After sketching out these early lives, Haycock reveals the identities. The first grew up to be David Clayton-Thomas, the highly successful frontman for the rock band Blood, Sweat and Tears. The other grew up to be Joseph Stalin.
Haycock’s goal in “Tyrannical Minds” is to sort out all of the influences that combine to produce a hateful, immoral despot, and his point here is that it takes a lot more than a terrible childhood to turn someone into a merciless tyrant. Some of the well-known despots Haycock profiles here — Stalin, Adolf Hitler, Mao Zedong, Kim Jong Un, Idi Amin, Moammar Gaddafi and Saddam Hussein — did experience personal dislocation early on, but others — such as Mao — were privileged and coddled. The rare emergence of a full-blown tyrant appears to require much more; an unusual combination of vaulting ambition, bad genes and dark personality, and the opportunity to exploit an ailing nation.
Does President Trump fit in this rogues’ gallery? That’s the underlying question in this historical analysis, and of these contributing factors, it’s personality that most interests Haycock, who draws heavily on others’ psychological profiles of history’s most vile characters. There is wide professional agreement about the traits that make up human personality, supported by an extensive scientific literature, and also about — most relevant here — the traits that add up to malignant personality. Scientists refer to this constellation of traits as the Dark Factor of Personality, or “D-factor,” and it’s worth spelling out these traits in a bit of detail here.
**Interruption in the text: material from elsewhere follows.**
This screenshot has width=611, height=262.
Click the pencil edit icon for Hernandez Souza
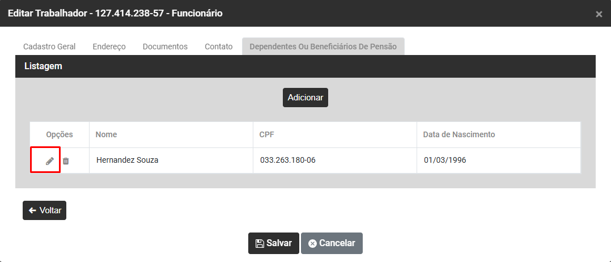coord(50,161)
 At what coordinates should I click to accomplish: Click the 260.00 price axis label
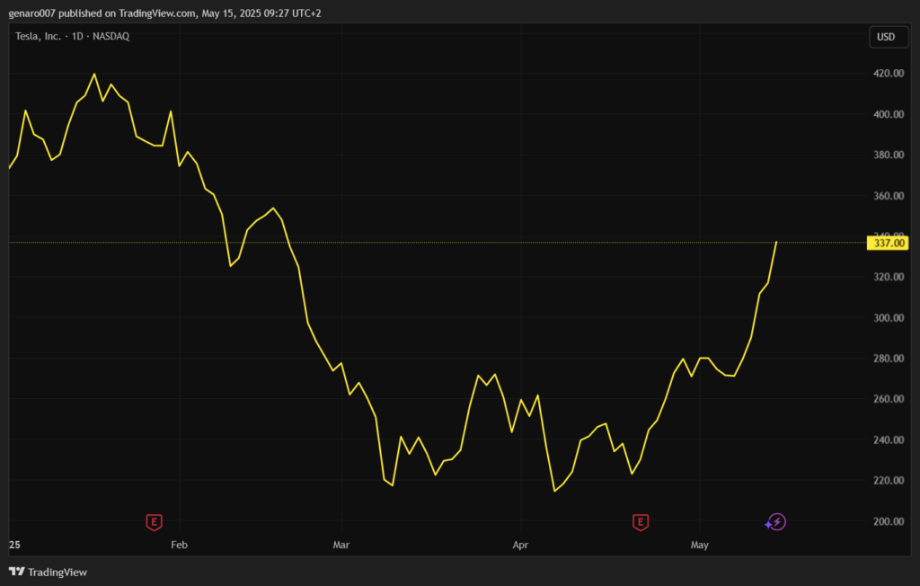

Perhaps most germane to an analysis of political tyranny is Machiavellianism, which describes the “consistent use of deception, lying, manipulation and exploitation of others in order to achieve a goal or maintain power.” Stalin demanded loyalty but had no loyalty to those who helped him gain power, eliminating anyone who was perceived as a threat. Closely related, and also common in the personality of tyrants, is moral disengagement. Despots convince themselves that the usual moral standards don’t apply to them, ignoring or excusing criminal behavior — even murder in the extreme — by any follower who is useful.
Malignant personality is often accompanied by an extraordinary sense of entitlement, Haycock said — the belief that one has the right to, and deserves, better treatment than others. The psychologically entitled crave admiration and praise, and often “demean, insult and begin vendettas against news organizations which ask hard questions or publish critical stories.”
Other dark traits include (to compress a bit) extreme self interest, callousness, emotional deficits, lack of empathy and pathological sadism — taking pleasure in the abuse of others. Finally, and arguably most central to this dark personality, is narcissism — “extreme self-absorption accompanied by an unrealistic, inflated image of oneself.” Serious features of pathological narcissism include harmful, petty and vindictive responses to any criticism or threat to the narcissist’s “over-inflated, fragile self-image.”
Despite Trump’s shadowy presence here, this was not meant to be a book about the president. Haycock says that, when he first outlined his project, he didn’t intend to include any American presidents in his analysis. But in the end, he devotes a third of the book to a history of homegrown tyranny, and to the current president in particular. Trump comes across as a poster boy for malignant personality, overshadowing all the other historical dictators, whose profiles seem skimpy by comparison.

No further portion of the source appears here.